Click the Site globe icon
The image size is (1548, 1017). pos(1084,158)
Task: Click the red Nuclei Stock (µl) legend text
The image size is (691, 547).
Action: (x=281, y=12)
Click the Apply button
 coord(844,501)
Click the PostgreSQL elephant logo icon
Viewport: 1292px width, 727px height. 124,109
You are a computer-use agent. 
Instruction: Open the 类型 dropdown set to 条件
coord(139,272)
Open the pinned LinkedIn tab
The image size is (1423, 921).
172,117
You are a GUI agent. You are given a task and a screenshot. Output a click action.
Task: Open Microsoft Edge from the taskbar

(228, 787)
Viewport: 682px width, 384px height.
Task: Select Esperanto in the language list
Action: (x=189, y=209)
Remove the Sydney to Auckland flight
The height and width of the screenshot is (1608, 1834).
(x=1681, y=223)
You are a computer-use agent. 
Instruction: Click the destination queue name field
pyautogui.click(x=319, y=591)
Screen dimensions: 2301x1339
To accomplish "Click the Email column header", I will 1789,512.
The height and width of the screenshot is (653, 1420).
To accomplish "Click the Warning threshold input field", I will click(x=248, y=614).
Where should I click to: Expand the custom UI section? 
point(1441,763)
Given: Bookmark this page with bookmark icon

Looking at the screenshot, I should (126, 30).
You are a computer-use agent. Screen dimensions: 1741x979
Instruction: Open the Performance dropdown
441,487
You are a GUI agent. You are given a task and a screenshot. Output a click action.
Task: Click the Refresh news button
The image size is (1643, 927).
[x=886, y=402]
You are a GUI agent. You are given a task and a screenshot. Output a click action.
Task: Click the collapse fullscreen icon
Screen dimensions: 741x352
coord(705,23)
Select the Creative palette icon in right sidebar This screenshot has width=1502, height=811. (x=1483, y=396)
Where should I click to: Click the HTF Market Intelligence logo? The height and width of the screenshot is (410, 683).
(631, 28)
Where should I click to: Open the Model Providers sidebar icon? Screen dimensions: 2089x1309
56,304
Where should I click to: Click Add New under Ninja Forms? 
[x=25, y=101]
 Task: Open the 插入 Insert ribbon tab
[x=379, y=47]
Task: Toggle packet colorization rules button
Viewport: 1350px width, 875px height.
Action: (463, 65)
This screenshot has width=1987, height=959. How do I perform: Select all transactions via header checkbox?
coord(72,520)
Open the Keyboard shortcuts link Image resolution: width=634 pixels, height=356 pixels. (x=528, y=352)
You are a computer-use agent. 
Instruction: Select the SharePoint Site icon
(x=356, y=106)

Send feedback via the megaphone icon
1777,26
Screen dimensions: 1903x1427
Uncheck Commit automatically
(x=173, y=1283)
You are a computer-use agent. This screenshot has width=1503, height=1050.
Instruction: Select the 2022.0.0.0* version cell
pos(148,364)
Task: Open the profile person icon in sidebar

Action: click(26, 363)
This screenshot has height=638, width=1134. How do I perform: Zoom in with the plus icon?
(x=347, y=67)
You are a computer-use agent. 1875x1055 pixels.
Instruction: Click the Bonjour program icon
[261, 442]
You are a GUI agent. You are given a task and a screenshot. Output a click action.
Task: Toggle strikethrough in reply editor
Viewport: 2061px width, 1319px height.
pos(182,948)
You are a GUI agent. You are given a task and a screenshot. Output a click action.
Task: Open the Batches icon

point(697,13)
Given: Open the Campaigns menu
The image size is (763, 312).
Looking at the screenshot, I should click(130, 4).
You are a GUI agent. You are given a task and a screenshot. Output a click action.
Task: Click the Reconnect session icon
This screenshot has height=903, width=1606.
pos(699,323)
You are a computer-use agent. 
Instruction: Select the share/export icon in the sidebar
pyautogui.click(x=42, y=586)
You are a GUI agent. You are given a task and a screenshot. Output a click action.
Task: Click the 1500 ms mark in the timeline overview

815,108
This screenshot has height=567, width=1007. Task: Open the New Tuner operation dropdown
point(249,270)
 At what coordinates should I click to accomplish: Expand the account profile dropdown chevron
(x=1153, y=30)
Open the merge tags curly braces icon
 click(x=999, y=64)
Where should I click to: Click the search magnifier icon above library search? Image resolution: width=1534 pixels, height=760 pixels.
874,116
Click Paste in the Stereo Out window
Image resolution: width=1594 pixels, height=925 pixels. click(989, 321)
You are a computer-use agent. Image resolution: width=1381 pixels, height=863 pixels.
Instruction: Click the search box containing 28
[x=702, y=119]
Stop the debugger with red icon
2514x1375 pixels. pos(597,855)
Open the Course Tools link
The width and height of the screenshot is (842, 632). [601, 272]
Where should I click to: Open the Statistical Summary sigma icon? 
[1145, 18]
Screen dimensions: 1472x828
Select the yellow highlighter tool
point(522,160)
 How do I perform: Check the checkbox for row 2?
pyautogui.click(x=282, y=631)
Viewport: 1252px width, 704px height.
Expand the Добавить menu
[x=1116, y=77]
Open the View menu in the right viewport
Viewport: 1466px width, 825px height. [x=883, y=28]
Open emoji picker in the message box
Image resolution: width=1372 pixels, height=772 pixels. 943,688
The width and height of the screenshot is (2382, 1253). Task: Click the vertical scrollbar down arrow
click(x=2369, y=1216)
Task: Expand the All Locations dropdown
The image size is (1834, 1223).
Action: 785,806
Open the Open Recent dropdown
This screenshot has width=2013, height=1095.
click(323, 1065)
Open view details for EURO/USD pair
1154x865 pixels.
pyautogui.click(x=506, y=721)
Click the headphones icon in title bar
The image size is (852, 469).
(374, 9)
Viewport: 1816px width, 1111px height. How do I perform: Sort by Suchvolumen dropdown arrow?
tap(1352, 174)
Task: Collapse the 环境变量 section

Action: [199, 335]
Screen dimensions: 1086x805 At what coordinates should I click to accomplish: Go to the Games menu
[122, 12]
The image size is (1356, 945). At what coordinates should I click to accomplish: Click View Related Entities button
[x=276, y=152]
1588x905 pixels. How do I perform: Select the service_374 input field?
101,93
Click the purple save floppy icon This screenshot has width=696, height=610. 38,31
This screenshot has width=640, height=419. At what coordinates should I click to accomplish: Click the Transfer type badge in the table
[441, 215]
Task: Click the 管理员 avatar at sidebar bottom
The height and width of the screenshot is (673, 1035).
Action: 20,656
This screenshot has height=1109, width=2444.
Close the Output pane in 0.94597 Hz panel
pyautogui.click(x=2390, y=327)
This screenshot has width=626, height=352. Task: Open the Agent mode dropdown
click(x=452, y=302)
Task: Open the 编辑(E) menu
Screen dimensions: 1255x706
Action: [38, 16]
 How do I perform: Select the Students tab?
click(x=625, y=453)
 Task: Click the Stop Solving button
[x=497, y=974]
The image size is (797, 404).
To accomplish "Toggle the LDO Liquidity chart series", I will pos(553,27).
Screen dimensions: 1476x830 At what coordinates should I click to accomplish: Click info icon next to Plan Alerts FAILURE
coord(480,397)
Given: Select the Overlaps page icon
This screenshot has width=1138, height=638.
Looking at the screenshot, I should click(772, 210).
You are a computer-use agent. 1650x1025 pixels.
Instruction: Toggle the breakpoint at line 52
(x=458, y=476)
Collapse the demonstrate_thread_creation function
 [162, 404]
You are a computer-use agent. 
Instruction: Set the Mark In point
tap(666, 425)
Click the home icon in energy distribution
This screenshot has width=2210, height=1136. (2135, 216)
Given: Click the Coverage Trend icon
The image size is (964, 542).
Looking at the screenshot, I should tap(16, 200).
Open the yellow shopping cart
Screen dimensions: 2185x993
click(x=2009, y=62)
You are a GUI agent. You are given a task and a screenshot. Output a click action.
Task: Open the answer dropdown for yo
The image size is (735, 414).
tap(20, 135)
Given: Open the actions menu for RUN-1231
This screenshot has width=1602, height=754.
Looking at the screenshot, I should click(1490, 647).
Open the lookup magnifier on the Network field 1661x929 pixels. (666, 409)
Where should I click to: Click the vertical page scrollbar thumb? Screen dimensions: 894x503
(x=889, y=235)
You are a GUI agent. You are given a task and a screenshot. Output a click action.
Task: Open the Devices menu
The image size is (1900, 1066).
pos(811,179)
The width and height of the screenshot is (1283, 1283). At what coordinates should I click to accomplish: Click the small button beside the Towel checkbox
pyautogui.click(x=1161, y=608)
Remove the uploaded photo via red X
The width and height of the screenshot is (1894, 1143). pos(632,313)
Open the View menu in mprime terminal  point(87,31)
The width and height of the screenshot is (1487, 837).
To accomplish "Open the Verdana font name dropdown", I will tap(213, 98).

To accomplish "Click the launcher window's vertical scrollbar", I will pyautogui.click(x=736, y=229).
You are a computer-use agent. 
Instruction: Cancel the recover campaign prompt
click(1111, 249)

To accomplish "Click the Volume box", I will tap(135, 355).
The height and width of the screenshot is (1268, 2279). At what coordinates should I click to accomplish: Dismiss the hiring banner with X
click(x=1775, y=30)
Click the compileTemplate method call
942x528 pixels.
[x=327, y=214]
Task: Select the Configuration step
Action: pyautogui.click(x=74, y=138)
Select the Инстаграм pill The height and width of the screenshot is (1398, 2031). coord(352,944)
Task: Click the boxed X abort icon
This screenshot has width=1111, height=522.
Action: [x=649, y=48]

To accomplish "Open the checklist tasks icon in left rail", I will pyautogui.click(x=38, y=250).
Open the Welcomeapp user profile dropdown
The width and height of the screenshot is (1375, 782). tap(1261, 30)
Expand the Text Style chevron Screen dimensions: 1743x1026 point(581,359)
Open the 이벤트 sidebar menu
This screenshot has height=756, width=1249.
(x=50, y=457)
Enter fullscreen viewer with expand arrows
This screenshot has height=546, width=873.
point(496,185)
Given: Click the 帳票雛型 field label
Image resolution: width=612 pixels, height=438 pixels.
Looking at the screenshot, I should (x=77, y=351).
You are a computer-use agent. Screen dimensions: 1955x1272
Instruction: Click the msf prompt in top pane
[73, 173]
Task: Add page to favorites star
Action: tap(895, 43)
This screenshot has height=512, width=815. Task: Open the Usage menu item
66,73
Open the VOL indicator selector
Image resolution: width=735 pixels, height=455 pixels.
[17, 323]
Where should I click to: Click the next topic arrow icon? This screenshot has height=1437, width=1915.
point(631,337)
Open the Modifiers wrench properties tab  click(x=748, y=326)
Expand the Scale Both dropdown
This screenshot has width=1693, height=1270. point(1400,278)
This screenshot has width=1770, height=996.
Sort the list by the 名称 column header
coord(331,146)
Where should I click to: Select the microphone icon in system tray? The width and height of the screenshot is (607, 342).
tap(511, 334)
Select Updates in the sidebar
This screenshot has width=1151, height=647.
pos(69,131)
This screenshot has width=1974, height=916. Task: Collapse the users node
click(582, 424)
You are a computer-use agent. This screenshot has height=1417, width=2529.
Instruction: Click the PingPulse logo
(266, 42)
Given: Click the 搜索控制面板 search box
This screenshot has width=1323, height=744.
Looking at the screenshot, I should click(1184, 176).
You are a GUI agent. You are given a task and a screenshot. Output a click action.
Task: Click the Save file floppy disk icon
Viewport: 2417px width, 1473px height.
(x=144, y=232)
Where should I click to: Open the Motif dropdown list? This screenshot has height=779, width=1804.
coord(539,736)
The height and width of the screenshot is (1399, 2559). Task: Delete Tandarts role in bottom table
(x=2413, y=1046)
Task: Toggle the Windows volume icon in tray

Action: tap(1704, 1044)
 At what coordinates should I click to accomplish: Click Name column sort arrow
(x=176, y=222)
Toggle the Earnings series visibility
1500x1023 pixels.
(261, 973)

What you have to do.
The answer should consist only of the lines from the line containing "Task: Toggle the Windows volume icon in tray" through the final line of the listing above, reproduced exactly.

Your solution.
Task: Toggle the Windows volume icon in tray

Action: tap(1704, 1044)
 At what coordinates should I click to accomplish: Click Name column sort arrow
(x=176, y=222)
Toggle the Earnings series visibility
1500x1023 pixels.
(261, 973)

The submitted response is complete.